EXCERPTED RECORDS
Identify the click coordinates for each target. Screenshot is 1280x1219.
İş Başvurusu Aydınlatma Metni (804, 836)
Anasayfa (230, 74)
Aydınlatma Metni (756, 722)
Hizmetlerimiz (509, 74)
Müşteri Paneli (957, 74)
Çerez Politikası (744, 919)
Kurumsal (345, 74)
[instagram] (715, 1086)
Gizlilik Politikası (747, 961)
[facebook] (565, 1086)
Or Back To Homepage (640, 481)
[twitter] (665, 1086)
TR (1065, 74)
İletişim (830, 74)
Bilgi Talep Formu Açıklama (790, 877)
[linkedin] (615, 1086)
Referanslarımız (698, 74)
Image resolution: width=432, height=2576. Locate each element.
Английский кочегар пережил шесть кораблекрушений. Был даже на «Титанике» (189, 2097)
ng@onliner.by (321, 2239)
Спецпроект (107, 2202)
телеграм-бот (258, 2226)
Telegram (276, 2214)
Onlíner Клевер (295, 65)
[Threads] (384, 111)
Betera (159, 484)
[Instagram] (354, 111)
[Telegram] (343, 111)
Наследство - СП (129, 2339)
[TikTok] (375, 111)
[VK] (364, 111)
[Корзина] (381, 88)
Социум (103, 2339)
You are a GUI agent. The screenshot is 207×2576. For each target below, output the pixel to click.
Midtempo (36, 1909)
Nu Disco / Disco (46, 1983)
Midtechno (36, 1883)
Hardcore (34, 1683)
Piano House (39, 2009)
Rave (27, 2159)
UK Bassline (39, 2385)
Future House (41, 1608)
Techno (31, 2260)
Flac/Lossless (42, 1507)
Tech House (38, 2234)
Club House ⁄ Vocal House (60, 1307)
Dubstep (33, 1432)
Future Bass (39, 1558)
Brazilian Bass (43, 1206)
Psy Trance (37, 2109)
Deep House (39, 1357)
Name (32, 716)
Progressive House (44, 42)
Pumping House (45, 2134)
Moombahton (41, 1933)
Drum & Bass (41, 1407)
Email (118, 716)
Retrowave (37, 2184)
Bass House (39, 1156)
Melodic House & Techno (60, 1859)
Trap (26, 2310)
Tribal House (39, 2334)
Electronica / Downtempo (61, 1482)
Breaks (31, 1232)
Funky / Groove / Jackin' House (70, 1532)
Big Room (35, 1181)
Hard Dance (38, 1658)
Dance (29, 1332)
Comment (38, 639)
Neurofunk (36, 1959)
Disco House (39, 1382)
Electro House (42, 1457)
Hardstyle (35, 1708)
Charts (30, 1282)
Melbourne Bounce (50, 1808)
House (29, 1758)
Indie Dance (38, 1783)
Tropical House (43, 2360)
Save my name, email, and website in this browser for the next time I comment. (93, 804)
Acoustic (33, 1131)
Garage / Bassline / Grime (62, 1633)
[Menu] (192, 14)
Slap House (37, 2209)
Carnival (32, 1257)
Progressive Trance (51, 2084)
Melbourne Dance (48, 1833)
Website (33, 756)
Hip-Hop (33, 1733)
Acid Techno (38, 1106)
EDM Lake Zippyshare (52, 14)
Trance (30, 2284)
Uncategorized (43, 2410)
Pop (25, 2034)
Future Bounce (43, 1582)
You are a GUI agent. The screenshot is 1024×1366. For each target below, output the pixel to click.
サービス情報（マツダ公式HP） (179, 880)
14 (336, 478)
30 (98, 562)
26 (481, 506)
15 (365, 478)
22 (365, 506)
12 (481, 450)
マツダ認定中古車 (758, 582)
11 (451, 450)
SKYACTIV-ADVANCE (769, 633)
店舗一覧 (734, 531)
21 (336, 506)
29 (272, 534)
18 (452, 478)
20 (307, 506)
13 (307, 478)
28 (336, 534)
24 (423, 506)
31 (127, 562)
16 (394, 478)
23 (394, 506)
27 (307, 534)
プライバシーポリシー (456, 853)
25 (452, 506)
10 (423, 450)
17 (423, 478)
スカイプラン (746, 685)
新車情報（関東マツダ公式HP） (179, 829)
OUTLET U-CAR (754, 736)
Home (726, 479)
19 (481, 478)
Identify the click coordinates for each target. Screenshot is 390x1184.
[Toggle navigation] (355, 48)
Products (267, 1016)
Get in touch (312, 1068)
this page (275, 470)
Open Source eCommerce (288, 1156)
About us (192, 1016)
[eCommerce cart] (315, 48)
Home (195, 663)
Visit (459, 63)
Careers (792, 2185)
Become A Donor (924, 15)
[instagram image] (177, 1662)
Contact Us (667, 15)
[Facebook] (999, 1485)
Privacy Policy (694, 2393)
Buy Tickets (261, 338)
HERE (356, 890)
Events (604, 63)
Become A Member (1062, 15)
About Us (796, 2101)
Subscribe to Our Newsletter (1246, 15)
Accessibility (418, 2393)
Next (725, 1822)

TASK OBJECTIVE
Transcribe the records above in full, exactly as they stand.

ANSWER BELOW
Identify the click coordinates for each target. Screenshot is 1280x1219.
İş Başvurusu Aydınlatma Metni (804, 836)
Anasayfa (230, 74)
Aydınlatma Metni (756, 722)
Hizmetlerimiz (509, 74)
Müşteri Paneli (957, 74)
Çerez Politikası (744, 919)
Kurumsal (345, 74)
[instagram] (715, 1086)
Gizlilik Politikası (747, 961)
[facebook] (565, 1086)
Or Back To Homepage (640, 481)
[twitter] (665, 1086)
TR (1065, 74)
İletişim (830, 74)
Bilgi Talep Formu Açıklama (790, 877)
[linkedin] (615, 1086)
Referanslarımız (698, 74)
Image resolution: width=432, height=2576. Locate each element.
Английский кочегар пережил шесть кораблекрушений. Был даже на «Титанике» (189, 2097)
ng@onliner.by (321, 2239)
Спецпроект (107, 2202)
телеграм-бот (258, 2226)
Telegram (276, 2214)
Onlíner Клевер (295, 65)
[Threads] (384, 111)
Betera (159, 484)
[Instagram] (354, 111)
[Telegram] (343, 111)
Наследство - СП (129, 2339)
[TikTok] (375, 111)
[VK] (364, 111)
[Корзина] (381, 88)
Социум (103, 2339)
You are a GUI agent. The screenshot is 207×2576. For each target below, output the pixel to click.
Midtempo (36, 1909)
Nu Disco / Disco (46, 1983)
Midtechno (36, 1883)
Hardcore (34, 1683)
Piano House (39, 2009)
Rave (27, 2159)
UK Bassline (39, 2385)
Future House (41, 1608)
Techno (31, 2260)
Flac/Lossless (42, 1507)
Tech House (38, 2234)
Club House ⁄ Vocal House (60, 1307)
Dubstep (33, 1432)
Future Bass (39, 1558)
Brazilian Bass (43, 1206)
Psy Trance (37, 2109)
Deep House (39, 1357)
Name (32, 716)
Progressive House (44, 42)
Pumping House (45, 2134)
Moombahton (41, 1933)
Drum & Bass (41, 1407)
Email (118, 716)
Retrowave (37, 2184)
Bass House (39, 1156)
Melodic House & Techno (60, 1859)
Trap (26, 2310)
Tribal House (39, 2334)
Electronica / Downtempo (61, 1482)
Breaks (31, 1232)
Funky / Groove / Jackin' House (70, 1532)
Big Room (35, 1181)
Hard Dance (38, 1658)
Dance (29, 1332)
Comment (38, 639)
Neurofunk (36, 1959)
Disco House (39, 1382)
Electro House (42, 1457)
Hardstyle (35, 1708)
Charts (30, 1282)
Melbourne Bounce (50, 1808)
House (29, 1758)
Indie Dance (38, 1783)
Tropical House (43, 2360)
Save my name, email, and website in this browser for the next time I comment. (93, 804)
Acoustic (33, 1131)
Garage / Bassline / Grime (62, 1633)
[Menu] (192, 14)
Slap House (37, 2209)
Carnival (32, 1257)
Progressive Trance (51, 2084)
Melbourne Dance (48, 1833)
Website (33, 756)
Hip-Hop (33, 1733)
Acid Techno (38, 1106)
EDM Lake Zippyshare (52, 14)
Trance (30, 2284)
Uncategorized (43, 2410)
Pop (25, 2034)
Future Bounce (43, 1582)
You are a GUI agent. The screenshot is 1024×1366. For each target below, output the pixel to click.
サービス情報（マツダ公式HP） (179, 880)
14 (336, 478)
30 (98, 562)
26 (481, 506)
15 (365, 478)
22 (365, 506)
12 (481, 450)
マツダ認定中古車 (758, 582)
11 (451, 450)
SKYACTIV-ADVANCE (769, 633)
店舗一覧 (734, 531)
21 (336, 506)
29 (272, 534)
18 (452, 478)
20 (307, 506)
13 (307, 478)
28 (336, 534)
24 (423, 506)
31 (127, 562)
16 (394, 478)
23 (394, 506)
27 (307, 534)
プライバシーポリシー (456, 853)
25 (452, 506)
10 (423, 450)
17 (423, 478)
スカイプラン (746, 685)
新車情報（関東マツダ公式HP） (179, 829)
OUTLET U-CAR (754, 736)
Home (726, 479)
19 (481, 478)
Identify the click coordinates for each target. Screenshot is 390x1184.
[Toggle navigation] (355, 48)
Products (267, 1016)
Get in touch (312, 1068)
this page (275, 470)
Open Source eCommerce (288, 1156)
About us (192, 1016)
[eCommerce cart] (315, 48)
Home (195, 663)
Visit (459, 63)
Careers (792, 2185)
Become A Donor (924, 15)
[instagram image] (177, 1662)
Contact Us (667, 15)
[Facebook] (999, 1485)
Privacy Policy (694, 2393)
Buy Tickets (261, 338)
HERE (356, 890)
Events (604, 63)
Become A Member (1062, 15)
About Us (796, 2101)
Subscribe to Our Newsletter (1246, 15)
Accessibility (418, 2393)
Next (725, 1822)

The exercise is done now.